John Hayes, the Energy Minister, has said that the number of wind farms does not need to go beyond those planned.
The Government is committed to generating 13GW with onshore wind turbines by 2020.
RenewableUK has welcomed new figures showing that the UK is moving up the European league table in terms of wind energy capacity, as well as holding its own near the top spot in terms of new capacity installed in 2012.
The European Wind Energy Association (EWEA) has released new statistics showing that the UK now has 8.4 gigawatts of wind energy installed, overtaking Italy and France. In 2011, the UK was fifth in the league table, with less capacity installed than France or Italy, but we have now moved up to third in Europe. Germany is at the top with 31.3GW and Spain is second with 22.8GW.
According to EWEA, the UK installed 1.9 GW in 2012 – 16% of all new wind capacity in Europe. This puts the UK 2nd in terms of new deployment last year. Only Germany installed more in 2012 (2.4GW – 21% of new capacity).
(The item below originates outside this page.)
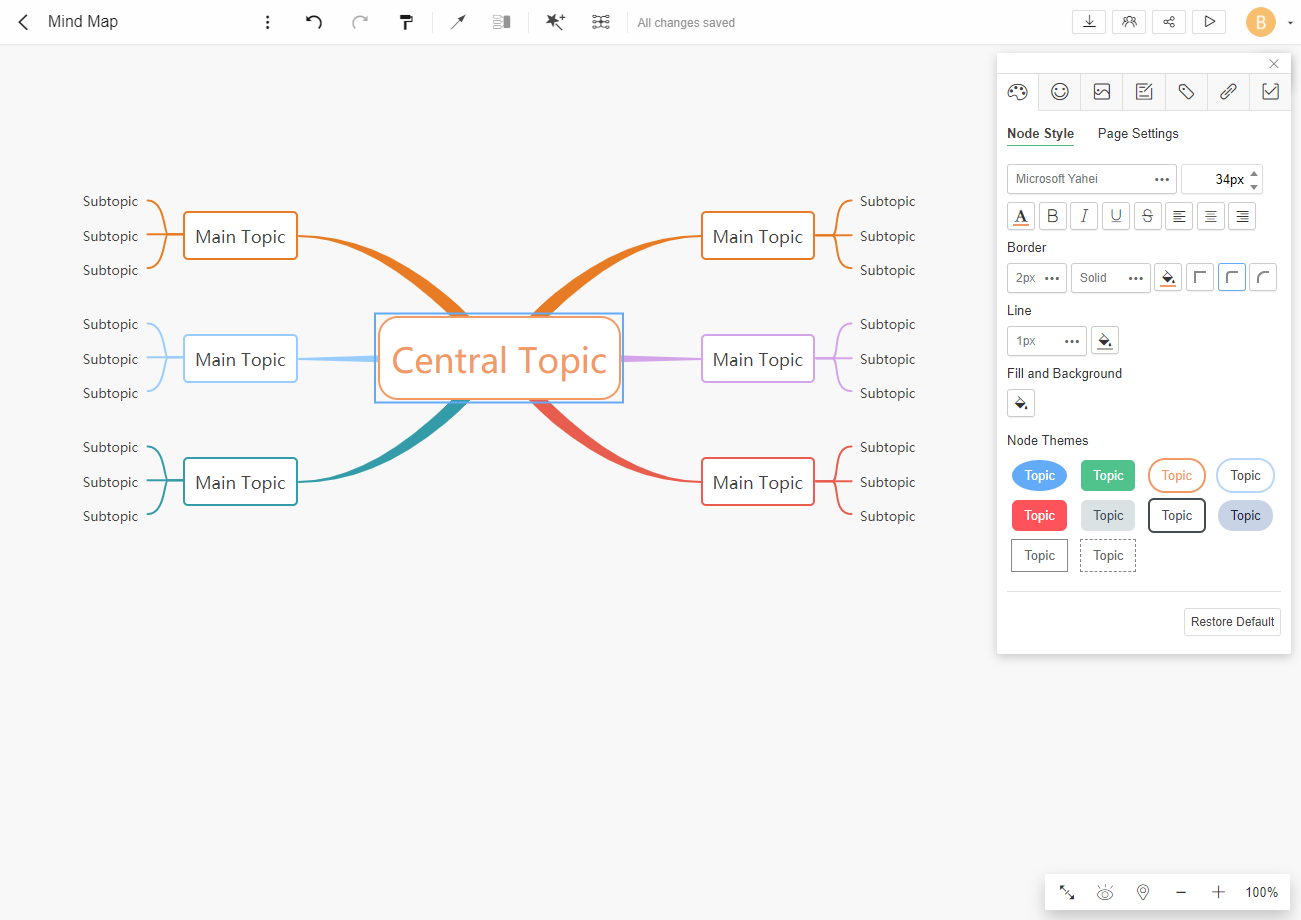Click the Restore Default button

click(x=1232, y=622)
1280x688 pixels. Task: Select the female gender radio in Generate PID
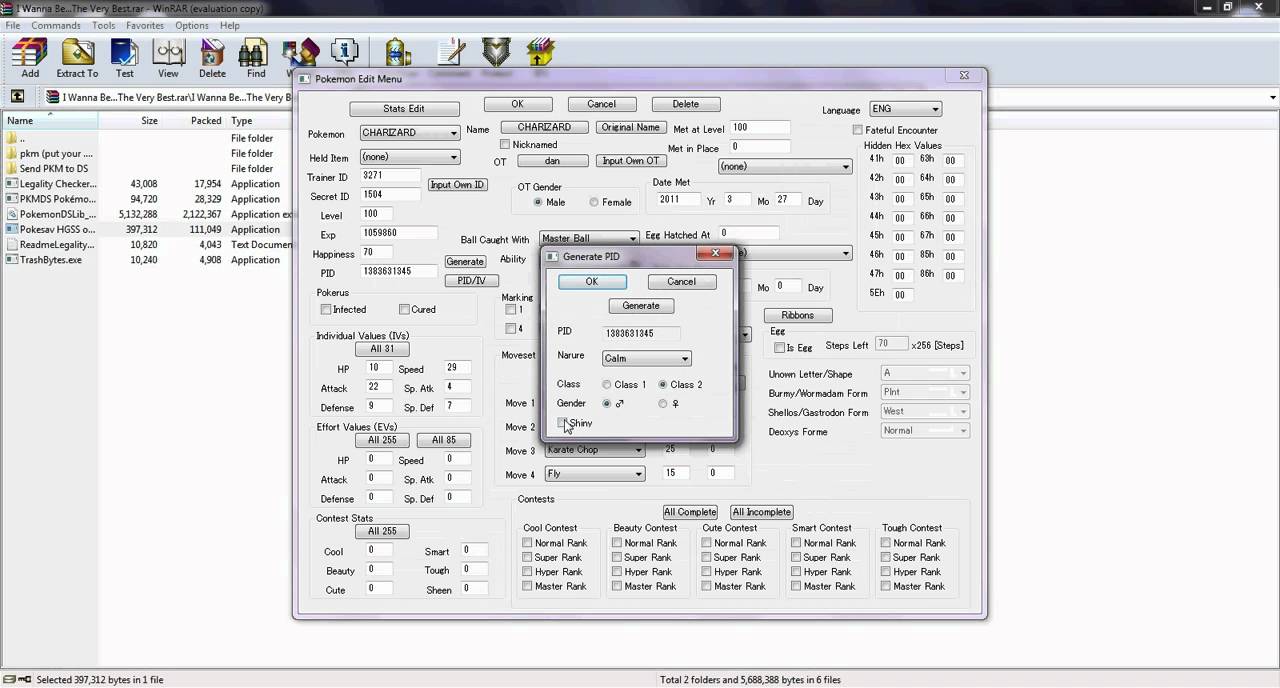pyautogui.click(x=663, y=404)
EWEA highlighted the fact that renewable energy represented 69% of all new power capacity in Europe in 2012, while coal, oil and nuclear capacity continued to decline due to decommissioning.
RenewableUK Deputy Chief Executive Maf Smith said:
“The UK’s strong performance in the European league table reflects the growing importance of the British wind industry as a leading player. This proves the increasing significance of wind energy to the UK’s economy despite tough global economic conditions.
“The Government is calling for the UK to quadruple the amount of wind installed between now and 2020. The industry can achieve 31 gigawatts onshore and offshore by the end of the decade, but only with clear cross-party political support.
“We can attract billions of pounds worth of investment to the UK and create tens of thousands of jobs, but only if the signals from Westminster are right. The proof of this will be in the Energy Bill, which is due to become law by the end of the year. So the decisions taken by Government over next few months are absolutely crucial for the UK’s wind industry”.